A striking example is the cooperation between the government and the agribusiness Webster Limited, chaired by the well-connected Chris Corrigan of waterfront union-busting fame. Webster was handed $41 million by the government under the water infrastructure scheme, helping the company pay for a $78 million expansion of its nut and cotton empire in the Murrumbidgee Valley.

More than $4 billion in such funds has been granted to irrigators under the scheme, which constitutes a major part of the $13 billion Basin Plan. The MDBA’s pretence is that farms, in return for their water rights, will build water-saving infrastructure to the benefit of the environment. In reality, the funds only help boost irrigation. Webster has built several new monster dams, trapping water that would previously have flowed past its farms and through the basin. Webster’s investors, meanwhile, have reaped millions in profit.

Cronyism, corruption and outright theft are draining the rivers dry. Mild reforms or personnel changes won’t be enough to halt the basin’s decline.

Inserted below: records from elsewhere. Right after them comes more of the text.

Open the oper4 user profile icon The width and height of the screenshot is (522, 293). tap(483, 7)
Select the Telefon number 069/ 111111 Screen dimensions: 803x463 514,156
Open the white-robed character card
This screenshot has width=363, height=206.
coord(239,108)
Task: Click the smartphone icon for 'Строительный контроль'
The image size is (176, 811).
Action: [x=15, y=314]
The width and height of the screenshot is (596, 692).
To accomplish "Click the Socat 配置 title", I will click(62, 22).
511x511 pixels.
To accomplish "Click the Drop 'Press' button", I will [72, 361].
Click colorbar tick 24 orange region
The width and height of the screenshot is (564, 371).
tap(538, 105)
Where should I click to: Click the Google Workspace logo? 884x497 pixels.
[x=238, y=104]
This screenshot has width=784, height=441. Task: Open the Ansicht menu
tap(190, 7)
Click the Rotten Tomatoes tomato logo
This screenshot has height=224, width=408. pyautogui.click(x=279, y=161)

Perhaps the main, underlying, factor driving water crimes in the basin is a structural one: the growing of extremely water-intensive crops like cotton, rice and almonds, in areas that are too dry for them. Companies producing cotton are extending their huge plantations outwards from the rivers—ever further into more arid parts of northern New South Wales and southern Queensland—and pumping more water to make it possible.

Anyone taking a medium to long-term view will recognise that these commodities simply shouldn’t be grown in these regions. But capitalists take a short-term view. The most important thing to them is to grow whatever crop is most lucrative, take unused land however arid, seize whatever water still exists and deliver maximum dividends to shareholders.

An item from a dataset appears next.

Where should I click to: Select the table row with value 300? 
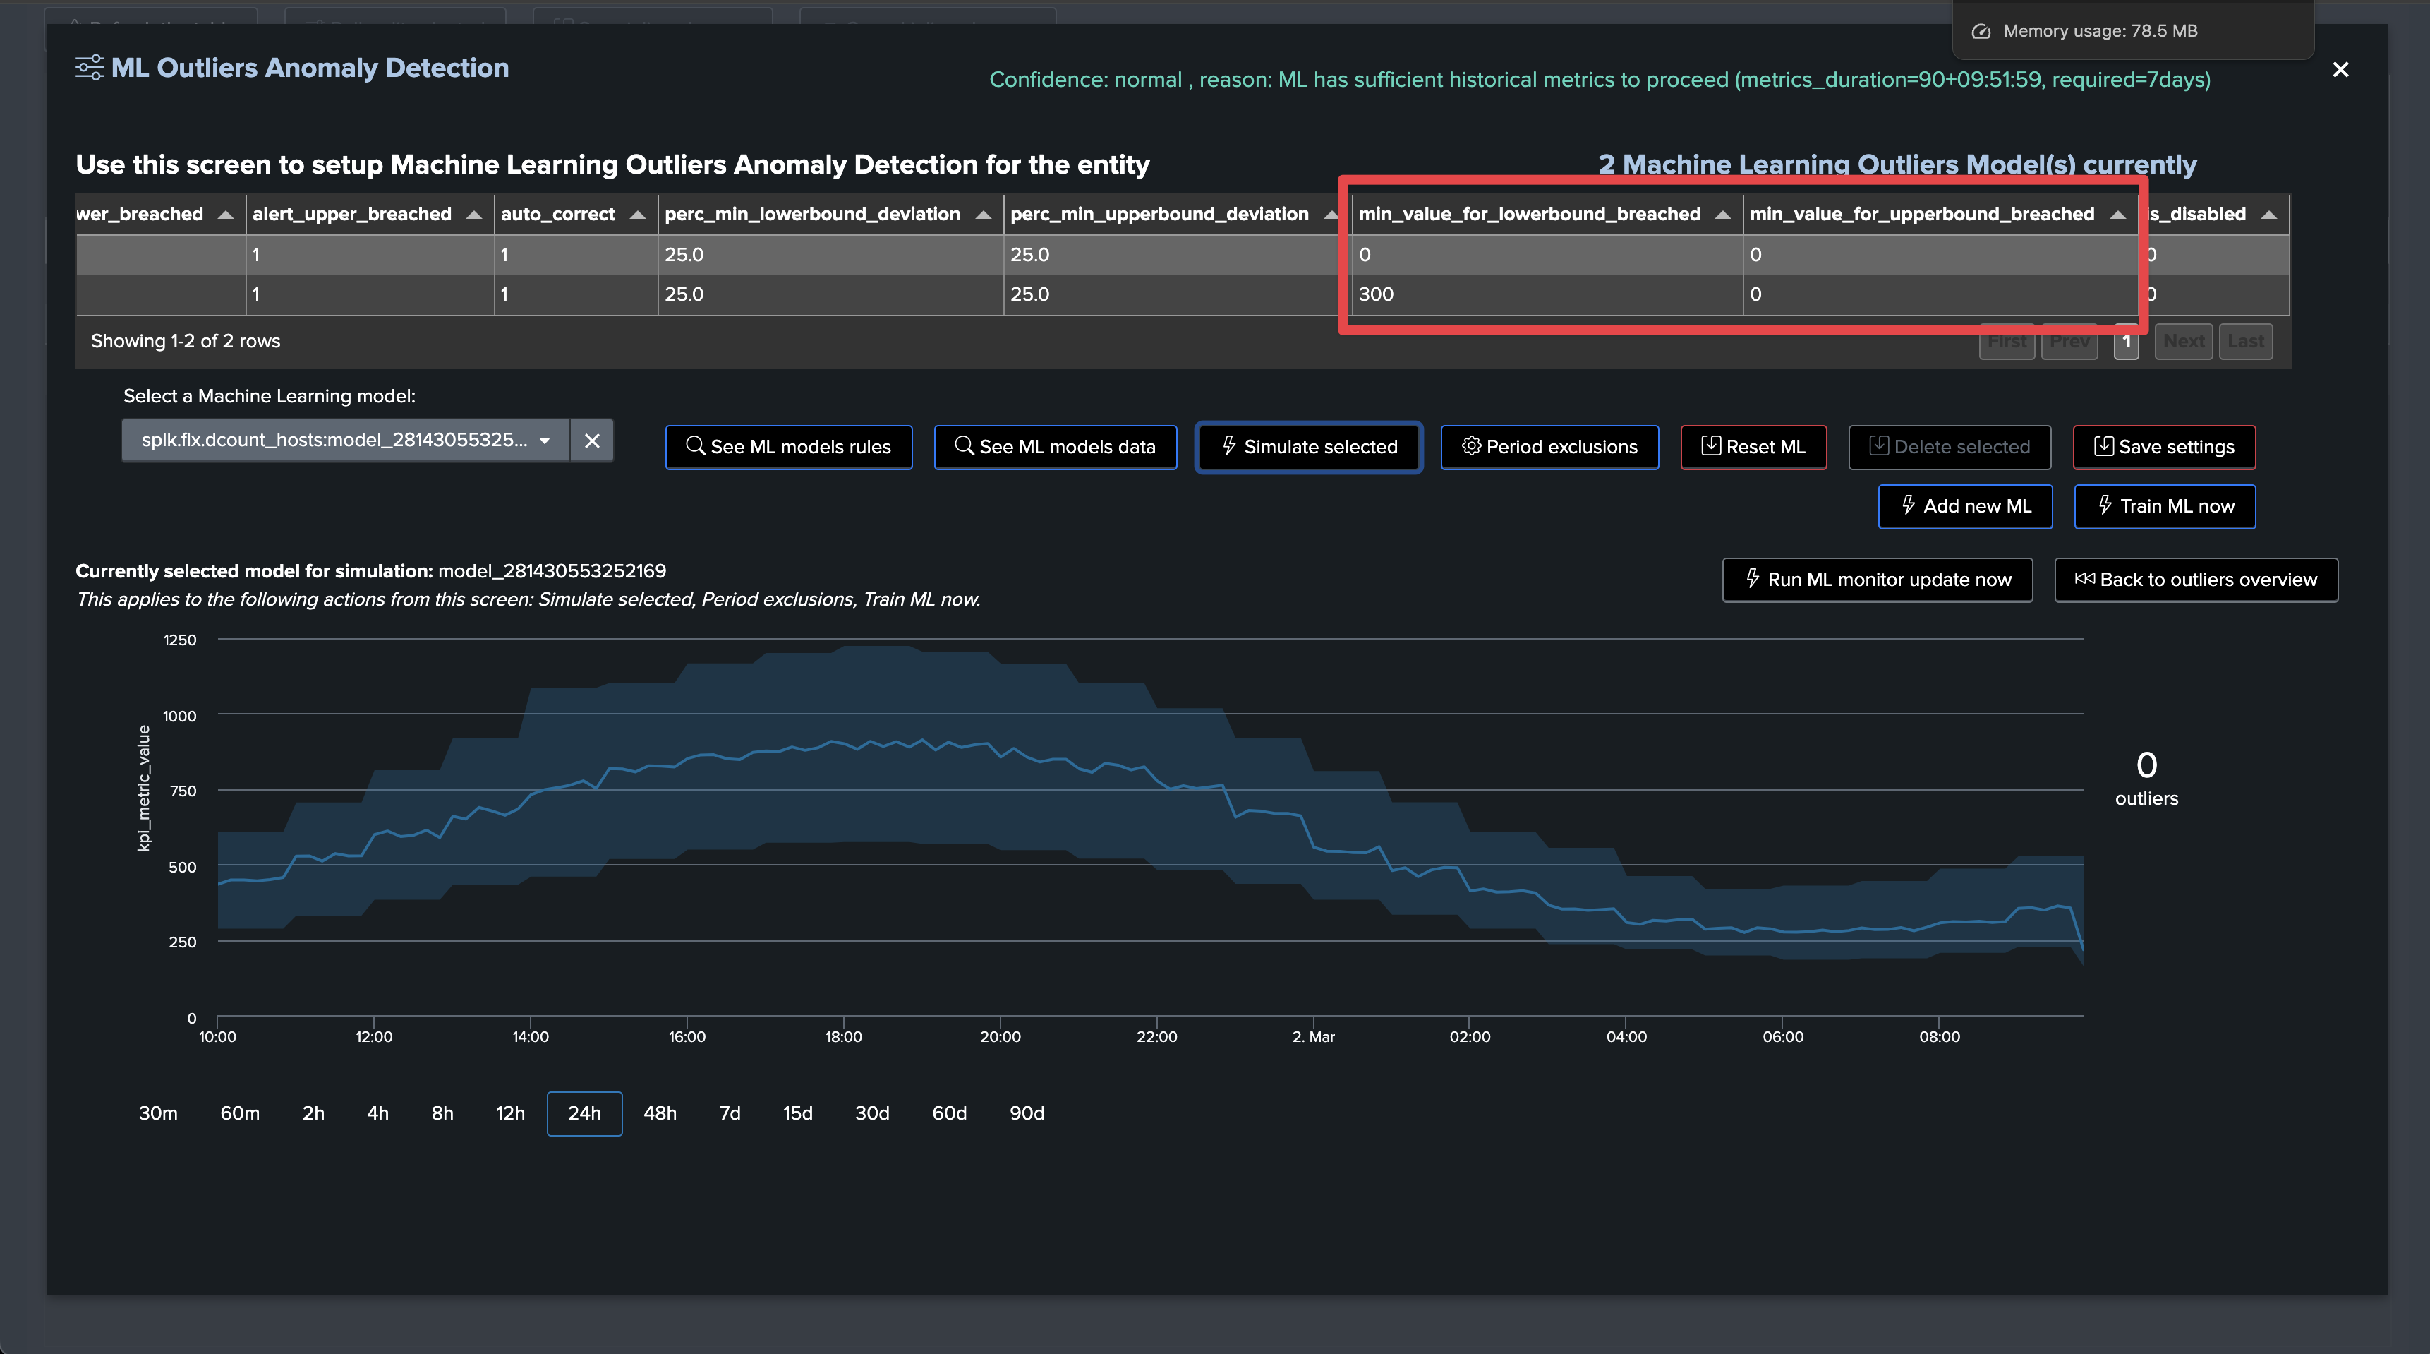tap(1182, 294)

Rivers and soils have their own laws and limits as to what they can sustain. But when an economic system’s defining goal is the endless accumulation of profits, the bounds of nature will never be respected. Capitalism is a juggernaut which knows no law apart from its drive to exponential self-expansion. That rice crops are naturally more suitable to certain Asian climates is not of concern to a firm’s balance sheets—if it can be sold for a sufficient profit, rice will be farmed along the Murray.

Capitalism’s thirst cannot be quenched. If we don't fight for a different system, the rivers that sustain life on this continent could one day run dry for good.